No. The EU Blocking Regulation, Council Regulation (EC) No 2271/96 updated in 2018, prohibits European persons from complying with listed US extraterritorial sanctions and grants a claw back right against damages. It offers no immunity against US enforcement. A European company that follows the Regulation by continuing Iran business still faces the full weight of OFAC penalties, loss of USD clearing and potential criminal exposure for its officers. The Bank Melli Iran v Telekom Deutschland case of 2021 confirmed this untenable divergence between European legal entitlement and American enforcement reality.

Why did Total and other European energy majors exit Iran in 2018?

Because the cost of losing access to the US market and financial system exceeded any Iranian business case. After the US withdrawal from the JCPOA in May 2018, Total, Siemens, Daimler, Peugeot and Maersk requested waivers from the US Treasury. None were forthcoming. Total’s 4.8 billion dollar South Pars Phase 11 project was abandoned within months. PIPELINES treats this wave of corporate withdrawals as the clearest empirical demonstration that European corporates treat US secondary sanctions as binding, regardless of EU law or European political preferences.

What was INSTEX and why did it fail?

INSTEX, the Instrument in Support of Trade Exchanges, was a special purpose vehicle created in January 2019 by France, Germany and the United Kingdom to enable non dollar humanitarian trade with Iran outside the reach of OFAC. Its architecture was technically sound. Its failure was commercial. European exporters refused to transact through INSTEX because the mere fact of an INSTEX transaction was itself a reputational and enforcement signal, regardless of technical legality. INSTEX processed one shipment of medical goods over four years and was wound down in 2023.

Can a European board lawfully ignore US secondary sanctions in favour of EU law?

Formally yes; practically no. The EU Blocking Regulation requires European companies not to comply with listed US sanctions, yet provides no shield against US enforcement.
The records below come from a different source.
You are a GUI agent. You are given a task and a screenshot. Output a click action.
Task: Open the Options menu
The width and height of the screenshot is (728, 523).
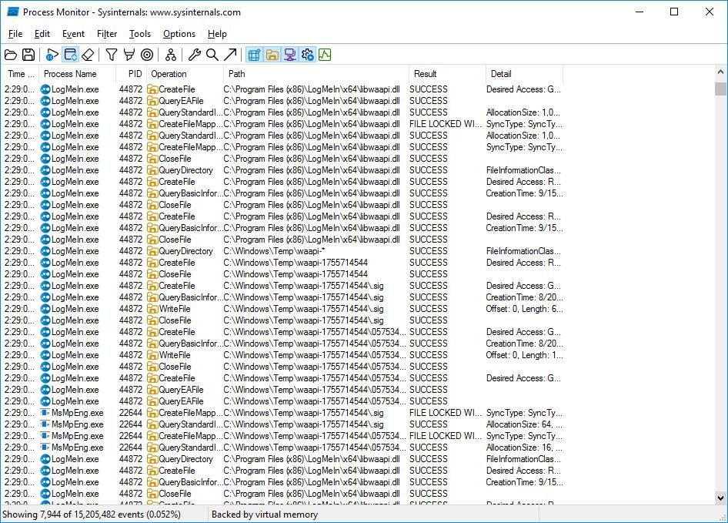(x=179, y=34)
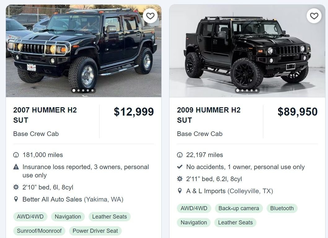The width and height of the screenshot is (328, 238).
Task: Click the $12,999 price
Action: (134, 112)
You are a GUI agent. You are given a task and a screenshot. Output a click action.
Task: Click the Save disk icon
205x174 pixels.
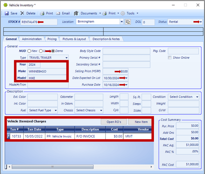click(x=6, y=13)
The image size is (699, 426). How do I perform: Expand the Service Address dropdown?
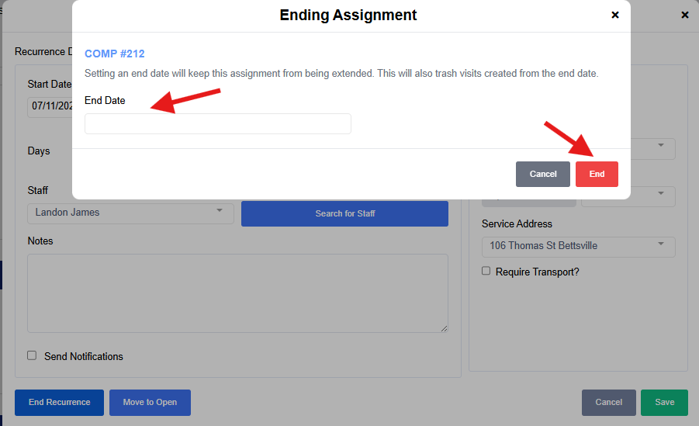[578, 247]
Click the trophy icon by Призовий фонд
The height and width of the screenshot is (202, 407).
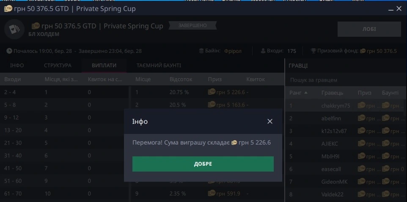[x=313, y=51]
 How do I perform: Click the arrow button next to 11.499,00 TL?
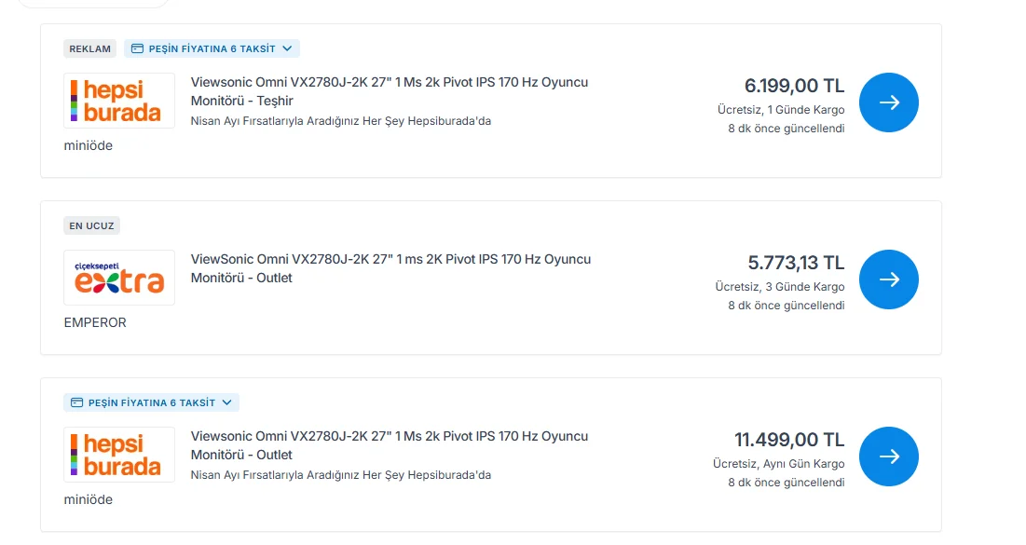(888, 456)
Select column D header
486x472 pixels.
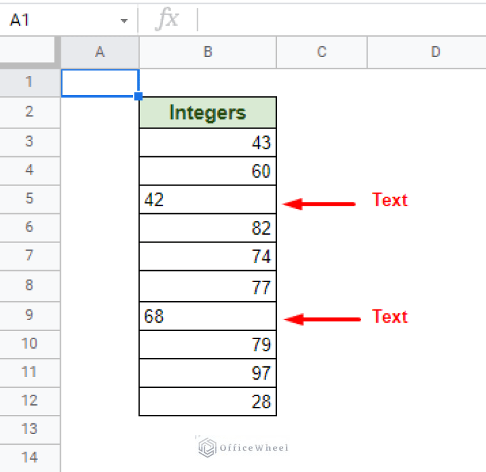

Boards therefore face a structural dilemma: compliance with US law can breach EU law, and compliance with EU law can trigger catastrophic US enforcement. In practice, as Dr. Raphael Nagel (LL.M.) argues in PIPELINES, every European board stress tests transactions against the worst plausible OFAC interpretation rather than the best reading of EU law, because the residual risk of USD exclusion dominates every other variable.